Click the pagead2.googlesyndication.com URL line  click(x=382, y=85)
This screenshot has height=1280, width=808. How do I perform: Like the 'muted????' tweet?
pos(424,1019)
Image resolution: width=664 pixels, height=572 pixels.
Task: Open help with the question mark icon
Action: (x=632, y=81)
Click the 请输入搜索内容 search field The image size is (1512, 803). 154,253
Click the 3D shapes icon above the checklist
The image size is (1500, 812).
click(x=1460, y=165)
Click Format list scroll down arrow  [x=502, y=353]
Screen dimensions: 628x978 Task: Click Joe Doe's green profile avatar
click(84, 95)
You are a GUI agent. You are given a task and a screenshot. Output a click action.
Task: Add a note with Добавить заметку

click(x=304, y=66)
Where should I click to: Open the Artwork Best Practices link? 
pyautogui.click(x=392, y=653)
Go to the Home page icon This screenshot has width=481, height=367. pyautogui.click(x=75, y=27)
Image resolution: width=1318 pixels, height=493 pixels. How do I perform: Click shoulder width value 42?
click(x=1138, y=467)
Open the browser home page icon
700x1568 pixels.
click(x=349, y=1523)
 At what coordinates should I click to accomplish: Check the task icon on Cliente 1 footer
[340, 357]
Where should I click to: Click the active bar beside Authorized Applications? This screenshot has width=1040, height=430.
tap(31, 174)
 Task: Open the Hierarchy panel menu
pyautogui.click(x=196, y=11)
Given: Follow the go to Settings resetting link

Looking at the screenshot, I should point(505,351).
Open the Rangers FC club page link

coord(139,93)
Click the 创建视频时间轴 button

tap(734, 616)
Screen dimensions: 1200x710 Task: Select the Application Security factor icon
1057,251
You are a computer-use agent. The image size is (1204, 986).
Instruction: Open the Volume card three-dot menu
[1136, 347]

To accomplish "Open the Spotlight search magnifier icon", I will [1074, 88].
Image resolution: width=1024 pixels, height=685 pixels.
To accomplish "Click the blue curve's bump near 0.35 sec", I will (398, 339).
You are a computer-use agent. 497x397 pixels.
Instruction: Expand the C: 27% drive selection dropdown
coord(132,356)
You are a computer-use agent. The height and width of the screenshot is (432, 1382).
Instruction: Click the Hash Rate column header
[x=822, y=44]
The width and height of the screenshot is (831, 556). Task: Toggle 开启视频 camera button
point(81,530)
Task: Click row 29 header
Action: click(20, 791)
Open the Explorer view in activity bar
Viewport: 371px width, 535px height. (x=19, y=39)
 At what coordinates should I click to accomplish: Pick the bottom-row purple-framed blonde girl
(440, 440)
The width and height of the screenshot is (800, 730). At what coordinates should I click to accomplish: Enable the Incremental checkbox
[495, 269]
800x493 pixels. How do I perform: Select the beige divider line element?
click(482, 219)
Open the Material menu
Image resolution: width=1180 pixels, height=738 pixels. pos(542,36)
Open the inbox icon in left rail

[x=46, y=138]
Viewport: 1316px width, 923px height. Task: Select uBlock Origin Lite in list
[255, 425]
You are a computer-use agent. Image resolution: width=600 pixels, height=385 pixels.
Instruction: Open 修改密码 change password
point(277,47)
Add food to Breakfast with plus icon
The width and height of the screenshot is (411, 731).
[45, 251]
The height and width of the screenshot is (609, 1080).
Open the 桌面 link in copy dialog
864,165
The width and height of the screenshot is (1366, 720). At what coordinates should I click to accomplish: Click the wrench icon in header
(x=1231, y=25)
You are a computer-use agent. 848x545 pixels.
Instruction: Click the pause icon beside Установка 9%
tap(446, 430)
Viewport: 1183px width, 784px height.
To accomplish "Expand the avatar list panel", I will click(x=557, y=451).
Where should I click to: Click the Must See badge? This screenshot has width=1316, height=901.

— Exercise requirements —
Could you print all of the entries again exactly as they stand?

— Output of the exercise —
Click the pagead2.googlesyndication.com URL line  click(x=382, y=85)
This screenshot has height=1280, width=808. How do I perform: Like the 'muted????' tweet?
pos(424,1019)
Image resolution: width=664 pixels, height=572 pixels.
Task: Open help with the question mark icon
Action: (x=632, y=81)
Click the 请输入搜索内容 search field The image size is (1512, 803). 154,253
Click the 3D shapes icon above the checklist
The image size is (1500, 812).
click(x=1460, y=165)
Click Format list scroll down arrow  [x=502, y=353]
Screen dimensions: 628x978 Task: Click Joe Doe's green profile avatar
click(84, 95)
You are a GUI agent. You are given a task and a screenshot. Output a click action.
Task: Add a note with Добавить заметку

click(x=304, y=66)
Where should I click to: Open the Artwork Best Practices link? 
pyautogui.click(x=392, y=653)
Go to the Home page icon This screenshot has width=481, height=367. pyautogui.click(x=75, y=27)
Image resolution: width=1318 pixels, height=493 pixels. How do I perform: Click shoulder width value 42?
click(x=1138, y=467)
Open the browser home page icon
700x1568 pixels.
click(x=349, y=1523)
 At what coordinates should I click to accomplish: Check the task icon on Cliente 1 footer
[340, 357]
Where should I click to: Click the active bar beside Authorized Applications? This screenshot has width=1040, height=430.
tap(31, 174)
 Task: Open the Hierarchy panel menu
pyautogui.click(x=196, y=11)
Given: Follow the go to Settings resetting link

Looking at the screenshot, I should point(505,351).
Open the Rangers FC club page link

coord(139,93)
Click the 创建视频时间轴 button

tap(734, 616)
Screen dimensions: 1200x710 Task: Select the Application Security factor icon
1057,251
You are a computer-use agent. The image size is (1204, 986).
Instruction: Open the Volume card three-dot menu
[1136, 347]

To accomplish "Open the Spotlight search magnifier icon", I will [1074, 88].
Image resolution: width=1024 pixels, height=685 pixels.
To accomplish "Click the blue curve's bump near 0.35 sec", I will (398, 339).
You are a computer-use agent. 497x397 pixels.
Instruction: Expand the C: 27% drive selection dropdown
coord(132,356)
You are a computer-use agent. The height and width of the screenshot is (432, 1382).
Instruction: Click the Hash Rate column header
[x=822, y=44]
The width and height of the screenshot is (831, 556). Task: Toggle 开启视频 camera button
point(81,530)
Task: Click row 29 header
Action: click(20, 791)
Open the Explorer view in activity bar
Viewport: 371px width, 535px height. (x=19, y=39)
 At what coordinates should I click to accomplish: Pick the bottom-row purple-framed blonde girl
(440, 440)
The width and height of the screenshot is (800, 730). At what coordinates should I click to accomplish: Enable the Incremental checkbox
[495, 269]
800x493 pixels. How do I perform: Select the beige divider line element?
click(482, 219)
Open the Material menu
Image resolution: width=1180 pixels, height=738 pixels. pos(542,36)
Open the inbox icon in left rail

[x=46, y=138]
Viewport: 1316px width, 923px height. Task: Select uBlock Origin Lite in list
[255, 425]
You are a computer-use agent. Image resolution: width=600 pixels, height=385 pixels.
Instruction: Open 修改密码 change password
point(277,47)
Add food to Breakfast with plus icon
The width and height of the screenshot is (411, 731).
[45, 251]
The height and width of the screenshot is (609, 1080).
Open the 桌面 link in copy dialog
864,165
The width and height of the screenshot is (1366, 720). At what coordinates should I click to accomplish: Click the wrench icon in header
(x=1231, y=25)
You are a computer-use agent. 848x545 pixels.
Instruction: Click the pause icon beside Установка 9%
tap(446, 430)
Viewport: 1183px width, 784px height.
To accomplish "Expand the avatar list panel", I will click(x=557, y=451).
Where should I click to: Click the Must See badge? This screenshot has width=1316, height=901.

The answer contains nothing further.